GESTELLTE AUFGABE 1
Gib bitte den Abschnitt des Textes über Waiblingen zwischen "Durch das Remstal in die mittelalterliche" und "auf der Remsinsel." einschließlich wieder, und tausche dabei "Fachwerkhäusern" gegen "Bürgerhäusern" aus.
GESTELLTE AUFGABE 2
Beantworte anhand des Textes über Waiblingen:
(a) In welchem Jahr wurde die Nikolauskirche erstmals erwähnt?
(b) Wer erbaute das Nonnenkirchle?
(c) Wie viele Beete hat der Waiblinger Apothekergarten?

TEXTAUSZUG
------------------------------------------------------------

Durch das Remstal in die Stadt Waiblingen

Durch das Remstal in die mittelalterliche Stadt Waiblingen

Schon unser erster Besuch in Waiblingen per Fahrrad durch das Untere Remstal hatte uns in das mittelalterliche Stadtzentrum Waiblingens geführt, das mit einer Vielzahl von ansehnlichen Fachwerkhäusern, den Resten der Stadtmauer und dem Hochwachtturm am Zwinger wirklich besuchenswerte Ziele vermittelt hatte, nicht zu vergessen sei auch die parkähnliche Landschaft auf der Remsinsel.

Mit dem Besuch des Staufer-Spektakels war dann ein weiterer Anlass gefunden, die Stadt erneut zu besuchen.

Der besagte Hochwachtturm am Zwinger ist das wohl markanteste Wahrzeichen der Stadt, der am Tag dieses Stadtfestes geöffnet war und somit auch uns auf seiner Aussichtsplattform einlud. Auf dem höchsten Punkt der Altstadt steht er und gehört zu den Bauten Waiblingens, die noch aus dem Mittelalter erhalten sind. Weitere bauliche Gebäude oder Bauten sind der mittelalterliche, öffentlich zugängliche Wehrgang der überdachten Stadtbefestigung und der Beinsteiner Torturm aus dem 13. Jahrhundert mit Sgraffito an der Rems, die noch erhalten sind. Die evangelische Michaelskirche ist die Hauptkirche der Stadt. Sie wurde 1470 bis 1480 als dreischiffige Staffelhalle erbaut. Der Chor entstand bereits 1440/50. Das Nonnenkirchle bei der Michaelskirche wurde 1496 von Hans Ulmer erbaut. Es handelt sich um eine zweigeschossige Beinhauskapelle. Die Nikolauskirche wurde 1269 erstmals erwähnt und im Jahr 1488 gotisch umgebaut. Sehenswert ist auch der Waiblinger Apothekergarten, an der Nikolauskirche gelegen und nach mittelalterlichem Klostergartenvorbild angelegt. Zwölf Beete zwischen geometrisch angelegten Wegen enthalten Pflanzen, die nach Heilwirkungen auf einzelne Organe geordnet sind.

------------------------------------------------------------

BEREITGESTELLTE EINTRÄGE
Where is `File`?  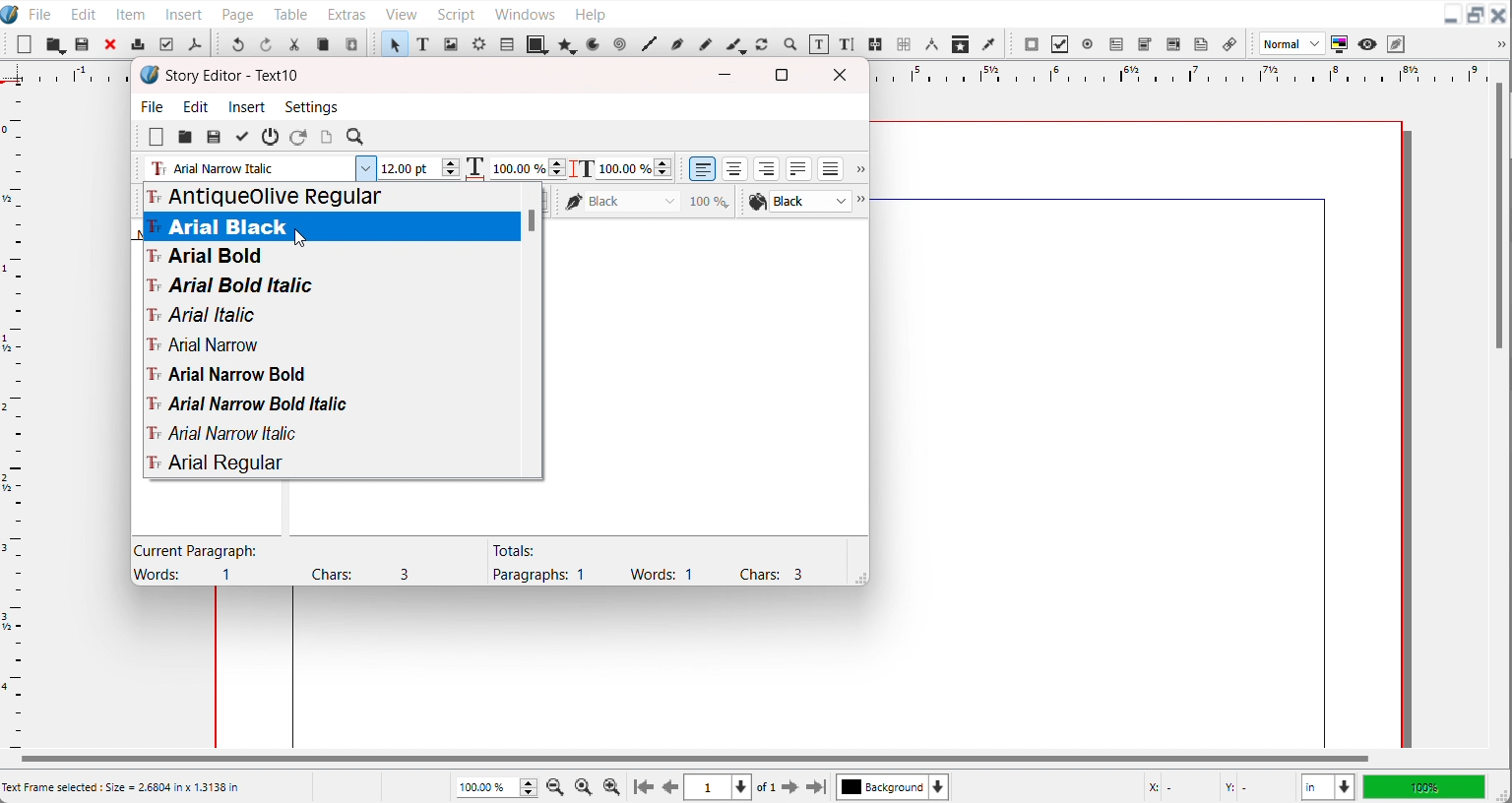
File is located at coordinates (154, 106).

------------------------------------------------------------

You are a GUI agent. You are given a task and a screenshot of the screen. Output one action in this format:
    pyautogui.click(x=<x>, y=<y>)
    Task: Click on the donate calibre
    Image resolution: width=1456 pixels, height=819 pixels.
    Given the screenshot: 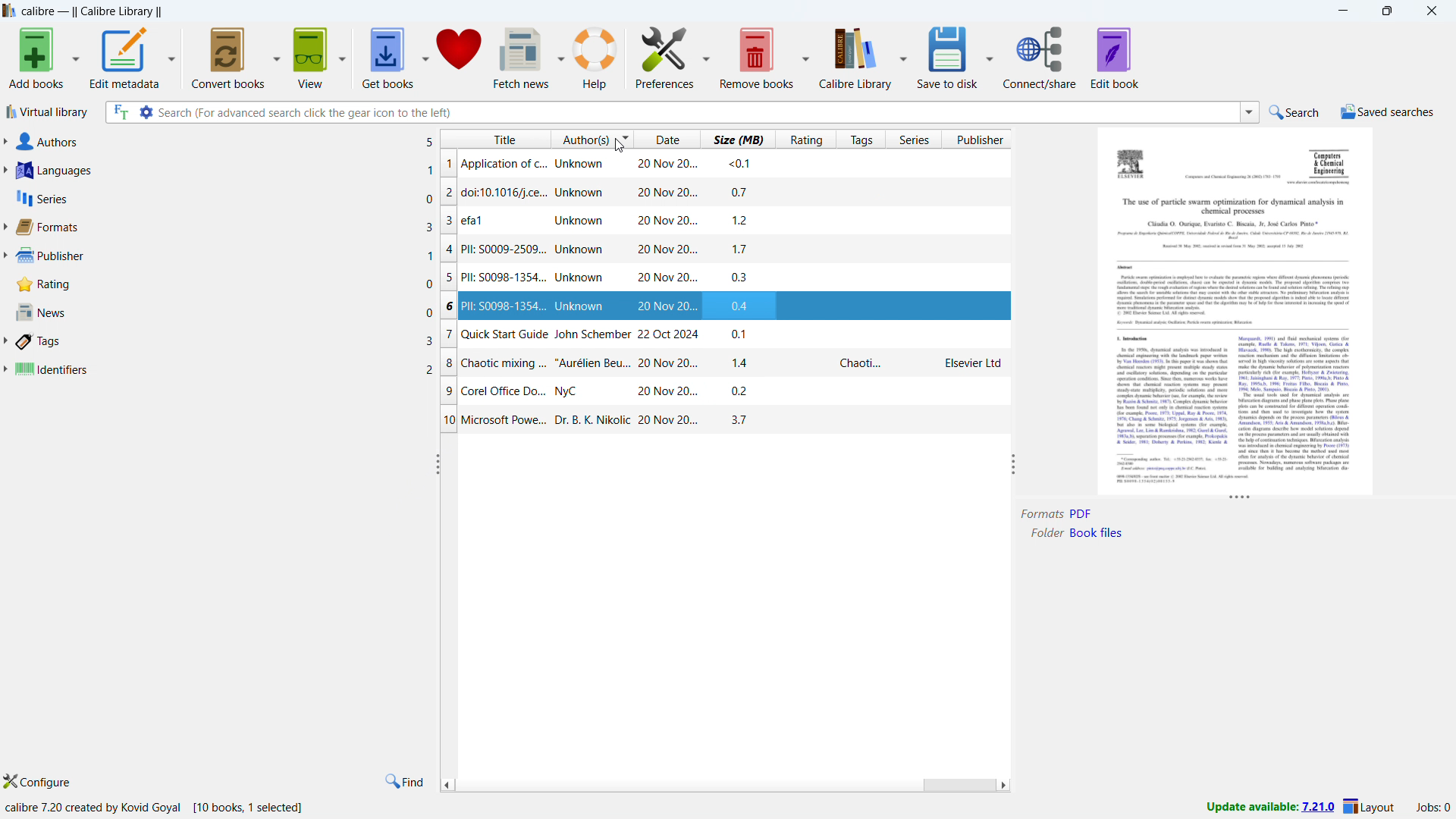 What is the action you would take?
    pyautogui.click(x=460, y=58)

------------------------------------------------------------

VOLLSTÄNDIGE AUSGABE 1
Durch das Remstal in die mittelalterliche Stadt Waiblingen

Schon unser erster Besuch in Waiblingen per Fahrrad durch das Untere Remstal hatte uns in das mittelalterliche Stadtzentrum Waiblingens geführt, das mit einer Vielzahl von ansehnlichen Bürgerhäusern, den Resten der Stadtmauer und dem Hochwachtturm am Zwinger wirklich besuchenswerte Ziele vermittelt hatte, nicht zu vergessen sei auch die parkähnliche Landschaft auf der Remsinsel.

VOLLSTÄNDIGE AUSGABE 2
(a) 1269
(b) Hans Ulmer
(c) Zwölf